California has not been afraid to jump off the deep end when it comes to tackling some of the biggest environmental concerns of our era. With the 2006 Global Warming Solutions Act, otherwise known as AB 32, California was the first state to institute mandatory greenhouse gas emissions reductions. And Governor Arnold Schwarzeneggar has been right there with the Legislature. While AB 32 mandates a reduction in greenhouse gas emissions to 1990 levels by 2020, in 2005 the Governor called for even further reductions: 80% below 1990 levels by 2050.
California is going full steam ahead with AB 32, and also SB 375, which implements a variety of land use and planning requirements and incentives to encourage urban development, decrease vehicle miles traveled, and ultimately reduce greenhouse gas emissions. Meanwhile, Governor Schwarzeneggar is also planning for the worst case scenario. Executive Order S-13-08, released on October 14, 2008, addresses planning for the probable effects of climate change. The Executive Order makes the case that “the longer that California delays planning and adapting to sea level rise the more expensive and difficult adaptation will be.” This may sound like commonsense, but it’s also demonstrated by the numbers. As the Order points out, “billions of dollars in state funding for infrastructure and resource management projects are currently being encumbered in areas that are potentially vulnerable to future sea level rise.”
The Order tasks a conglomeration of state agencies with coordinating the preparation of a Sea Level Rise Assessment Report by December 2010. In the interim, all state agencies planning construction projects in vulnerable areas have to consider “a range of sea level rise scenarios for 2050 to 2100.” The vulnerability of a project must be assessed, and the agency must reduce risks and increase resiliency to sea level rise to the extent feasible. An agency is off the hook for this additional analysis if it has already issued a Notice of Preparation for an environmental impact report under the California Environmental Quality Act, or a project is programmed for construction funding in the next five years.
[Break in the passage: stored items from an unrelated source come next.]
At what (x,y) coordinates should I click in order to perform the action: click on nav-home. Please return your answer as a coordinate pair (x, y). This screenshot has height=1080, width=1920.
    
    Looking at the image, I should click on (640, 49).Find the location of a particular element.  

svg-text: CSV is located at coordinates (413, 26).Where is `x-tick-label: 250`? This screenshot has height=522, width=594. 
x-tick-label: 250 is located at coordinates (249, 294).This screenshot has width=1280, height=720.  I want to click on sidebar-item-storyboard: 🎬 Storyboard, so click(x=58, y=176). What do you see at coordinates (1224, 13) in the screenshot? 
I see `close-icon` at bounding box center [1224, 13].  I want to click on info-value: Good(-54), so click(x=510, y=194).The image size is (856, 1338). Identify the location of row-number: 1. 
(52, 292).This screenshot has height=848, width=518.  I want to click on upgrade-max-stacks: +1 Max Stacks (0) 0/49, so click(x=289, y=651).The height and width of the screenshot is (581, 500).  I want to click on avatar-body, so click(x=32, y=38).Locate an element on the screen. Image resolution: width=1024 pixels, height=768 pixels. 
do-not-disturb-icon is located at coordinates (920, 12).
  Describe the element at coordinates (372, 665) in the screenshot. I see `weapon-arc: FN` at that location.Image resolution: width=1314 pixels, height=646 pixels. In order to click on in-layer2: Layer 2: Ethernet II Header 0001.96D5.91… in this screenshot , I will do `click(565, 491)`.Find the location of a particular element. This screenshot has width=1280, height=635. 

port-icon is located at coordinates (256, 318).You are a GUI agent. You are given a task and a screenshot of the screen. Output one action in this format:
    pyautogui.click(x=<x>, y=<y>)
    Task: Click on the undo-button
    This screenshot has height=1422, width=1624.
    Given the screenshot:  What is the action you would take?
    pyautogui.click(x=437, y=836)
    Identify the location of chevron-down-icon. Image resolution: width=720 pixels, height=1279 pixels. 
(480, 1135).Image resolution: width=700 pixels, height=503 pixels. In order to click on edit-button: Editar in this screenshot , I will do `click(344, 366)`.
The requirements of the Order do not bleed over into private development, but one has to wonder . . . will this additional level of analysis next be shifted to the private developer who proposes a project in a vulnerable coastal area? This would mean another layer of data to incorporate into a project’s environmental review, including information on local uplift and subsidence, coastal erosion rates, predicted higher high water levels, and storm surge and storm wave data. What would it take to reduce the risks associated with sea level rise for a project your company would like to undertake on the coast? How would you increase the project’s “resiliency” to sea level rise? We can’t put everything in the coastal zone on stilts, but what could be required of an individual project?
I know I’ll be looking for notice of the public workshop on the Sea Level Rise Assessment Report that has to take place before the end of next March.
Executive Order S-13-08 also goes beyond sea level rise. Climate change is likely to dramatically affect many resources in California. In that vein, the Order directs the Resources Agency and the Climate Action Team to develop a Climate Adaptation Strategy by the end of June 2009. Almost every state environmental and natural resources agency was given homework:
· The Ocean Protection Council is responsible for an ocean and coastal resources adaptation strategy.
· Caltrans will work on an infrastructure adaptation strategy.
In addition, the Office of Planning and Research and the Resources Agency must provide state land-use planning guidance related to sea level rise and other climate change impacts by May 2009.